ESET NOD hard-lock (v4.2.67.10)

Hi everyone,

I've just had a rather disturbing event transpire that's never happened at all: My entire system (Running Windows 7 x64) completely hard-locked on me for several moments. Eventually I regained control, but investigating my system logs and looking at ESET revealed that NOD had crashed horribly, and restarted itself.

I've never had NOD crash on me before, though I admit that in the last three weeks I've upgraded from an earlier version of 4.X to 4.2.67.10.

Is this indicative of my being infected with anything? Did something kill NOD so it could play nasty games?
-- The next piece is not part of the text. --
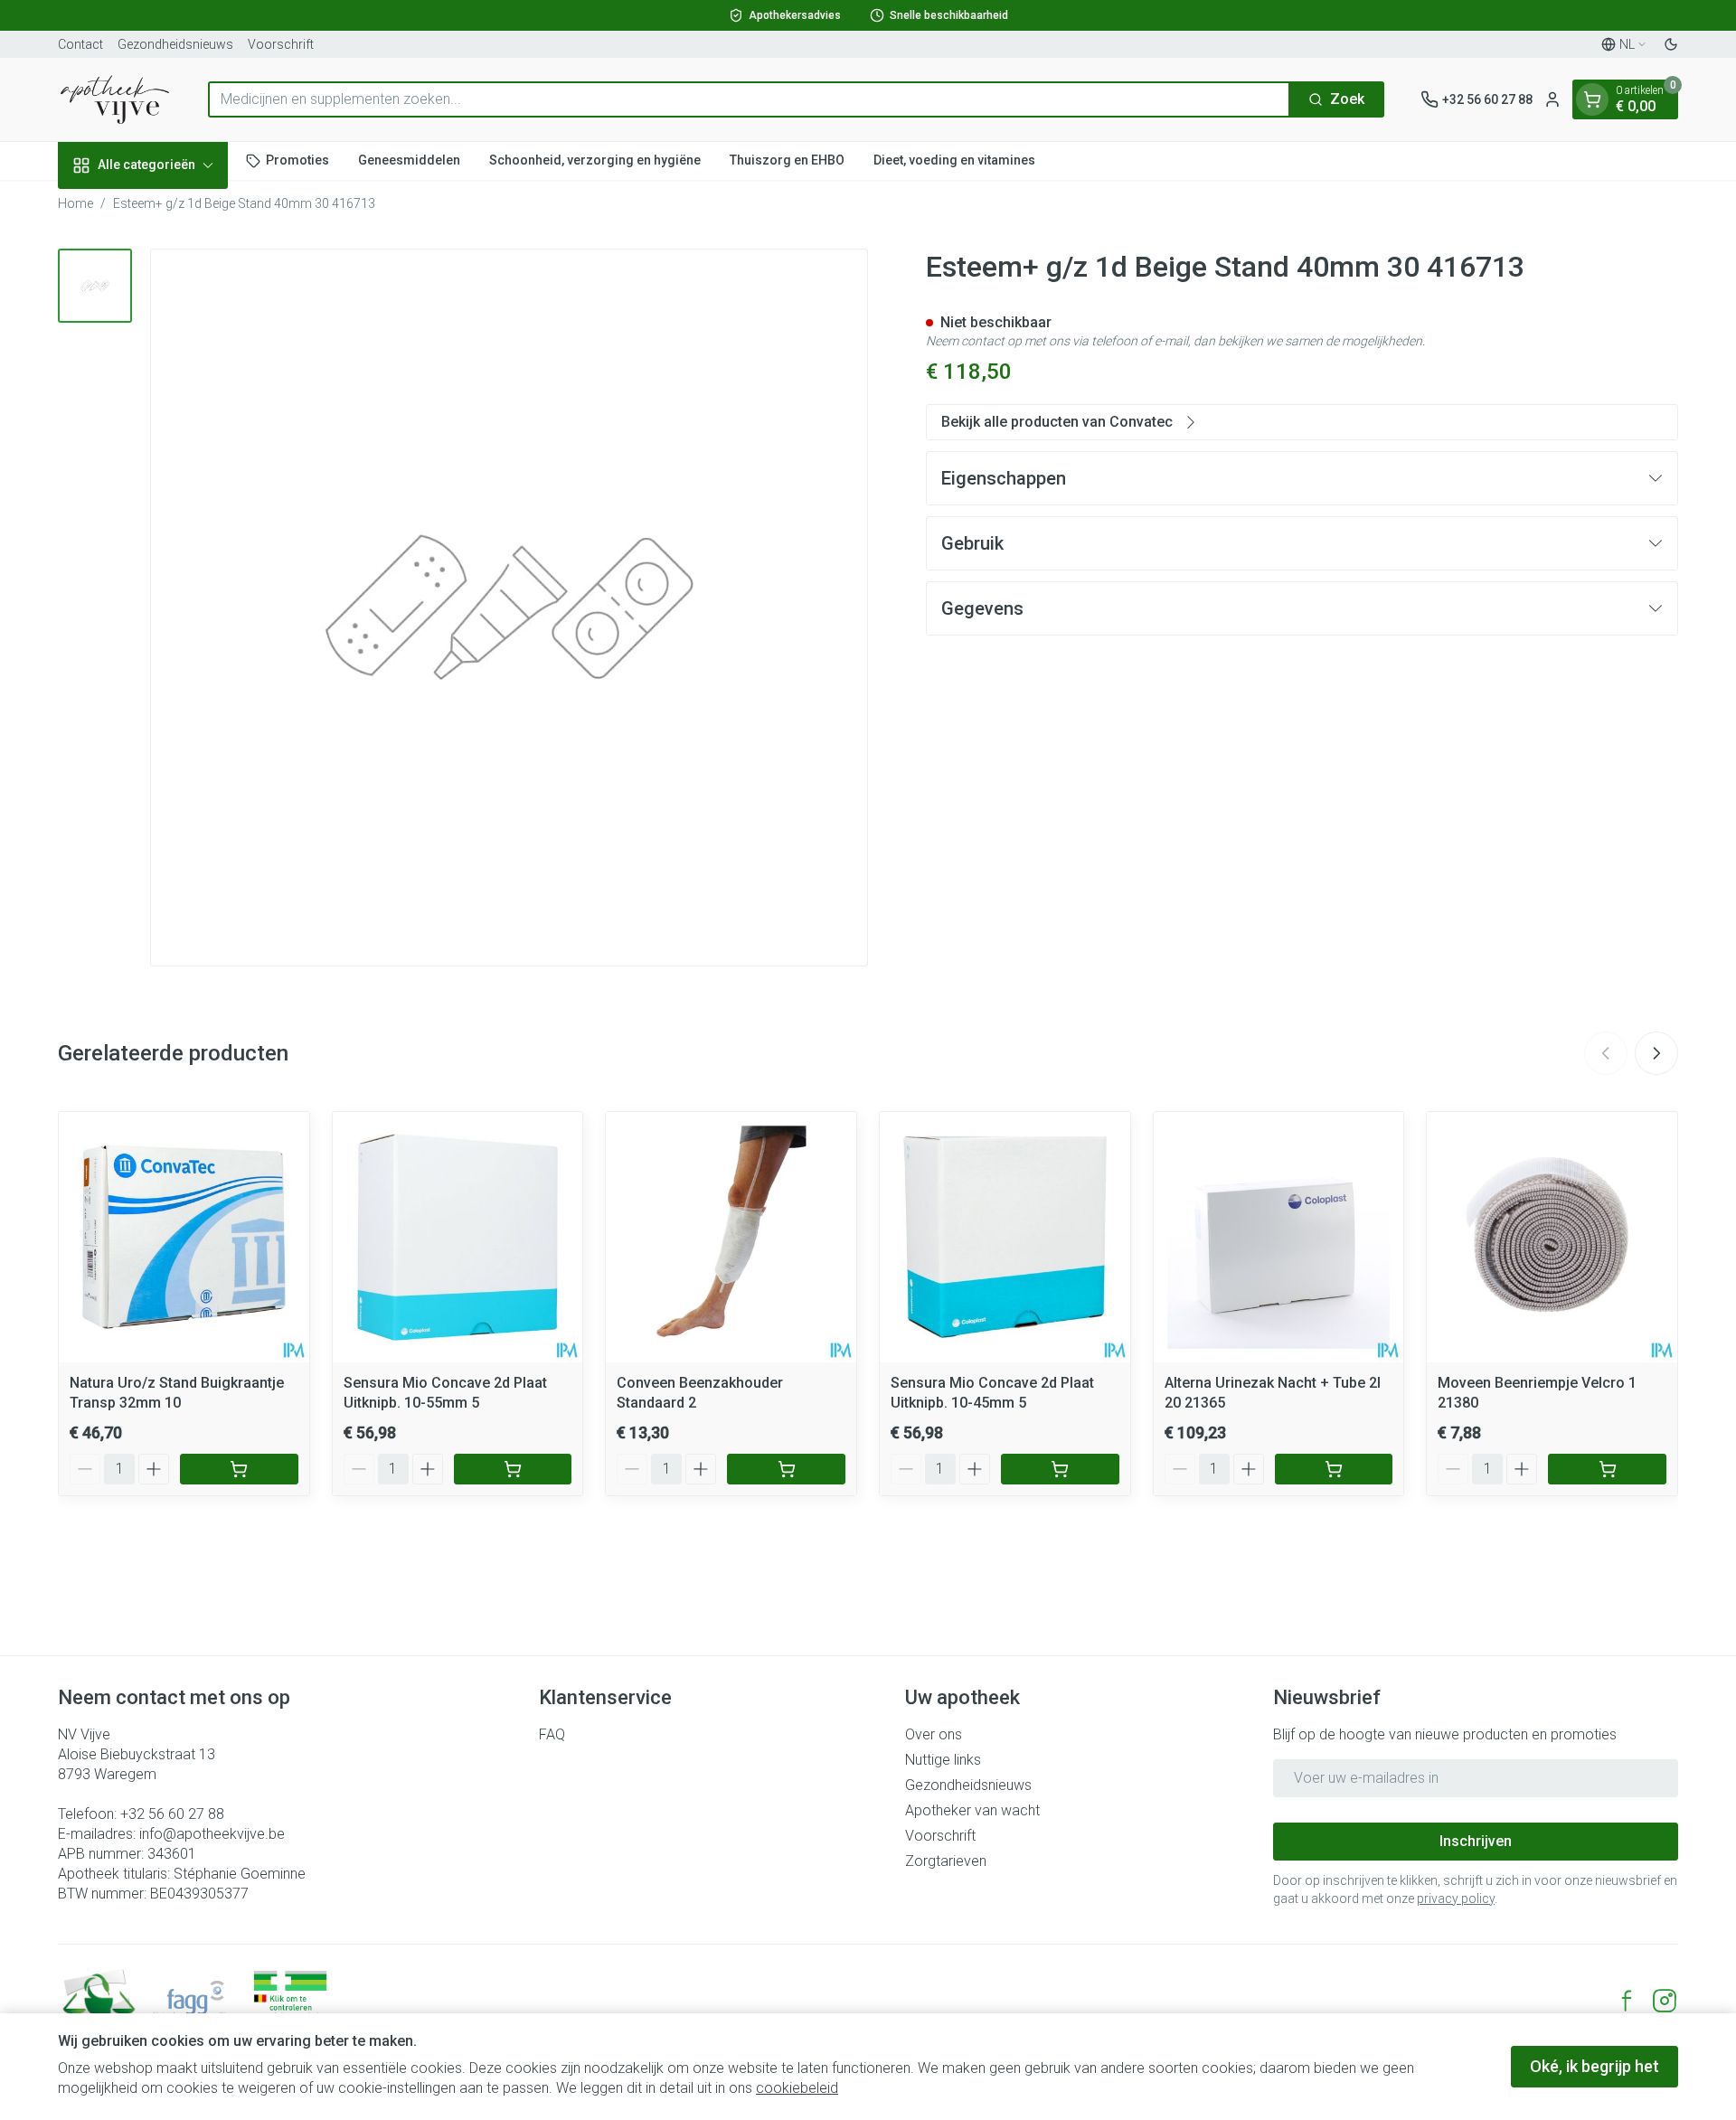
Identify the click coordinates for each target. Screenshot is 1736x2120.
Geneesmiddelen (409, 160)
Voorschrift (281, 44)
I was running Opera at the time, but it was operating inside Sandboxie.

My NOD information is as follows:

Code:

Virus signature database: 5758 (20110104)
Update module: 1031 (20091029)
Antivirus and antispyware scanner module: 1293 (20101110)
Advanced heuristics module: 1115 (20101116)
Archive support module: 1123 (20101108)
Cleaner module: 1050 (20101207)
Anti-Stealth support module: 1023 (20101125)
SysInspector module: 1217 (20100907)
Self-defense support module : 1018 (20100812)
Real-time file system protection module: 1004 (20100727)
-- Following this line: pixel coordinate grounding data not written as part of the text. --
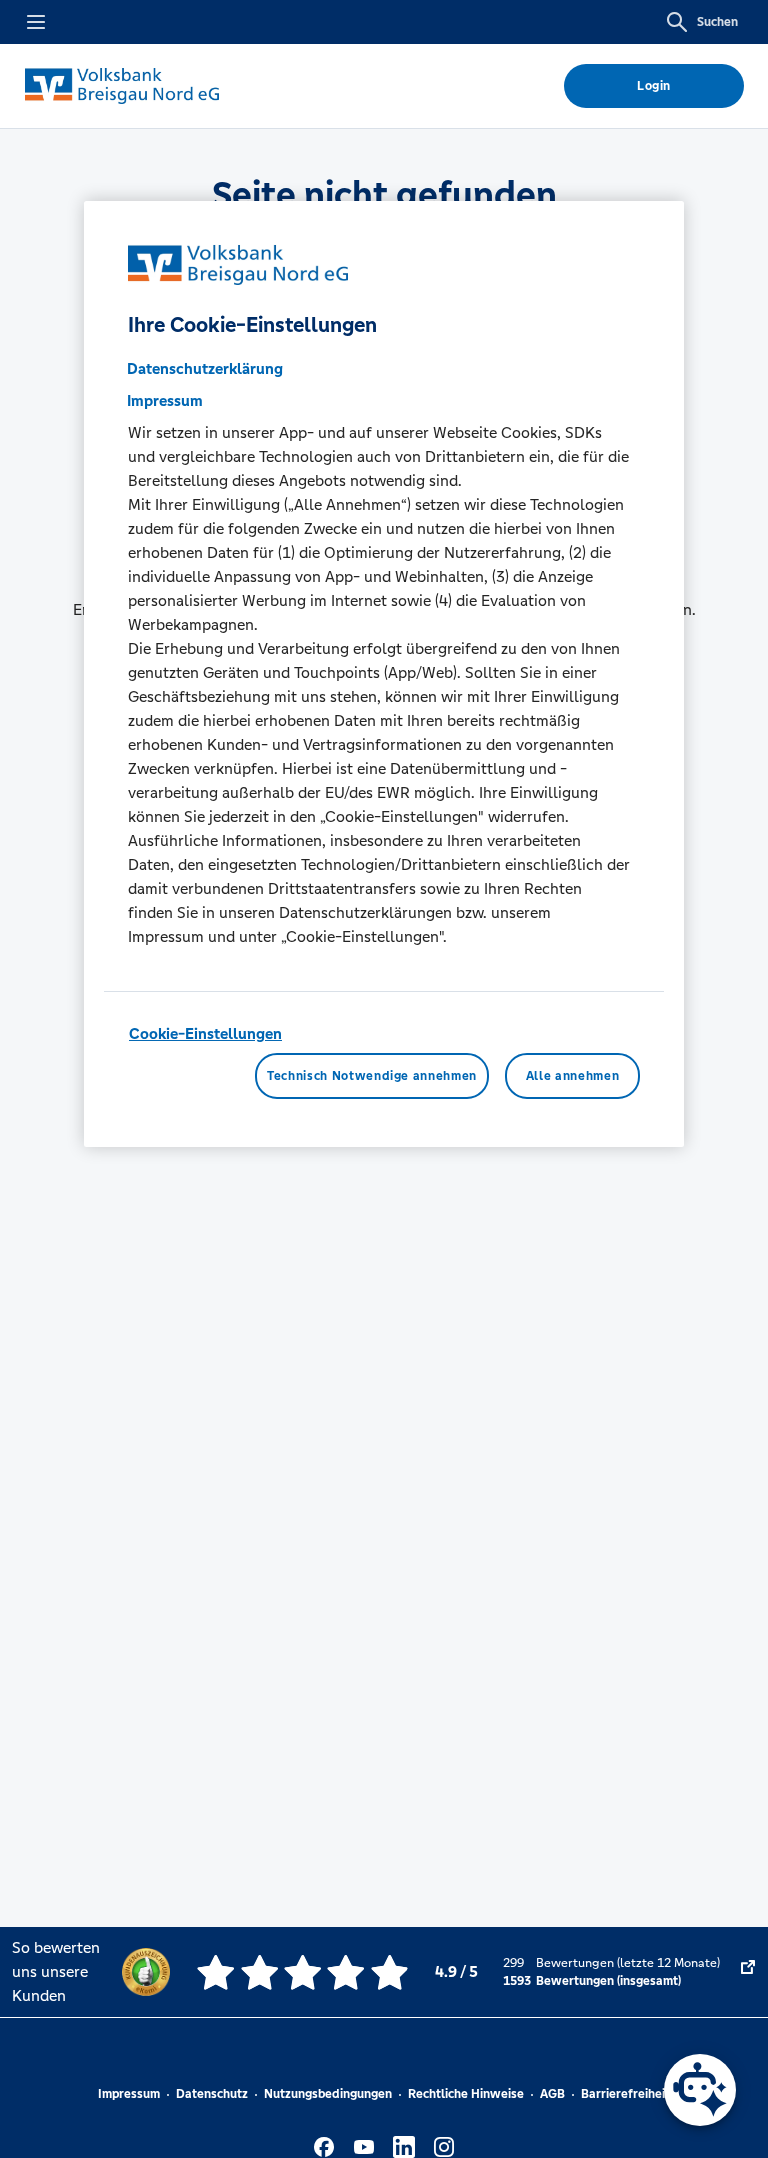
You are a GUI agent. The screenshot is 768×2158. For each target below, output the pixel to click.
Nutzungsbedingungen (328, 2094)
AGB (552, 2094)
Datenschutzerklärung (205, 368)
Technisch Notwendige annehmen (372, 1076)
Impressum (129, 2094)
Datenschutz (212, 2094)
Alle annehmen (572, 1076)
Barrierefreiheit (625, 2094)
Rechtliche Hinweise (466, 2094)
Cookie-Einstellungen (205, 1033)
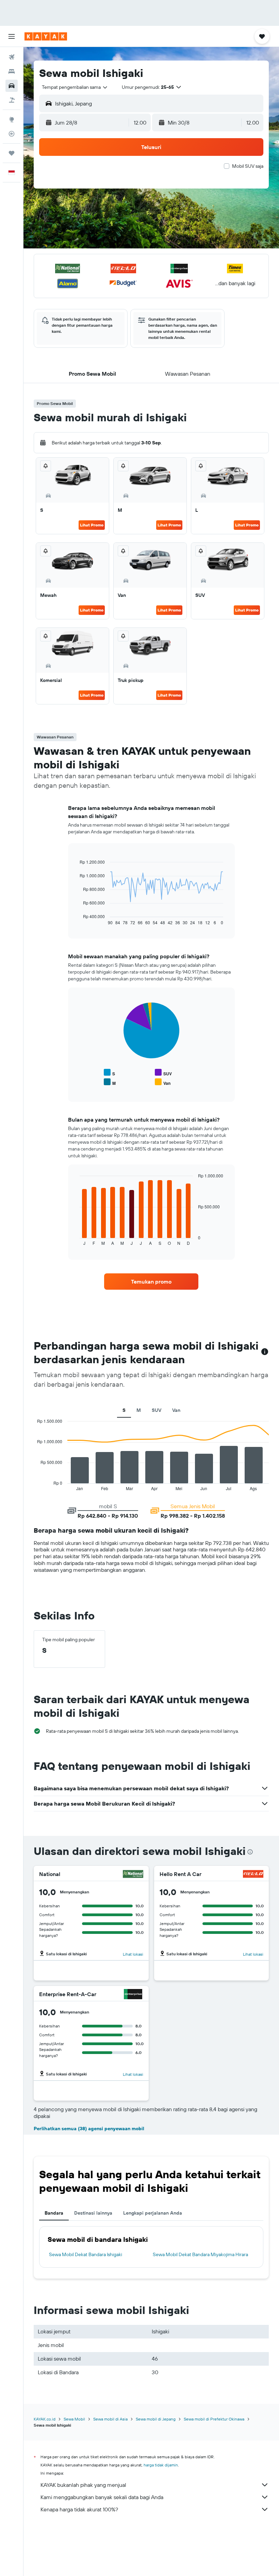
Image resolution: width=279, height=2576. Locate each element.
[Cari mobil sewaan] (11, 86)
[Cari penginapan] (11, 71)
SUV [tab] (156, 1410)
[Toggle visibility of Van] (162, 1082)
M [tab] (138, 1410)
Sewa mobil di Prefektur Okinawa (214, 2419)
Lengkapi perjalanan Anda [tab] (152, 2213)
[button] (11, 36)
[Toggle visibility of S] (109, 1073)
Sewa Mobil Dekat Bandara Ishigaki (85, 2254)
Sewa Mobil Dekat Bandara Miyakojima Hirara (200, 2254)
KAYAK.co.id (44, 2419)
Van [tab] (176, 1410)
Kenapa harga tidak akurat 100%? (79, 2509)
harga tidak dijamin (161, 2464)
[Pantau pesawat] (11, 134)
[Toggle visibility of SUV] (163, 1073)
In the event viewer, during the crashes, I see:

Code:

Faulting application name: ekrn.exe, version: 4.2.67.10, time stamp: 0x4cd2d774
Faulting module name: ntdll.dll, version: 6.1.7600.16559, time stamp: 0x4ba9b29c
Exception code: 0xc0000005
Fault offset: 0x0002e1fe
Faulting process id: 0x604
Faulting application start time: 0x01cbac18b8b782b0
Faulting application path: C:\Program Files\ESET\ESET NOD32 Antivirus\x86\ekrn.exe
Faulting module path: C:\Windows\SysWOW64\ntdll.dll
Report Id: f75fa3f0-180c-11e0-822a-001fbc01945b

And

Code:

Fault bucket , type 0
Event Name: APPCRASH
Response: Not available
Cab Id: 0

Problem signature:
P1: ekrn.exe
P2: 4.2.67.10
P3: 4cd2d774
P4: ntdll.dll
P5: 6.1.7600.16559
P6: 4ba9b29c
P7: c0000005
P8: 0002e1fe
P9: 
P10: 

Attached files:
C:\Windows\Temp\WERD2F2.tmp.appcompat.txt
C:\Windows\Temp\WERD380.tmp.WERInternalMetadata.xml
C:\Windows\Temp\WERD381.tmp.hdmp
C:\Windows\Temp\WERD44D.tmp.mdmp

These files may be available here:
C:\ProgramData\Microsoft\Windows\WER\ReportQueue\AppCrash_ekrn.exe_5cafdb419b39a302b95eedcc5235e7e1e346185_cab_053ad498

Analysis symbol: 
Rechecking for solution: 0
Report Id: f75fa3f0-180c-11e0-822a-001fbc01945b
Report Status: 4

Any help with this would be appreciated. I'm not sure if this is something seriously wrong, and I need to panic about infection, or if it's just a fluke, and everything is OK. Thanks.

 

This has already been discussed here, please the posts at the end. To keep this issue discussed in one thread, we'll draw this one to a close.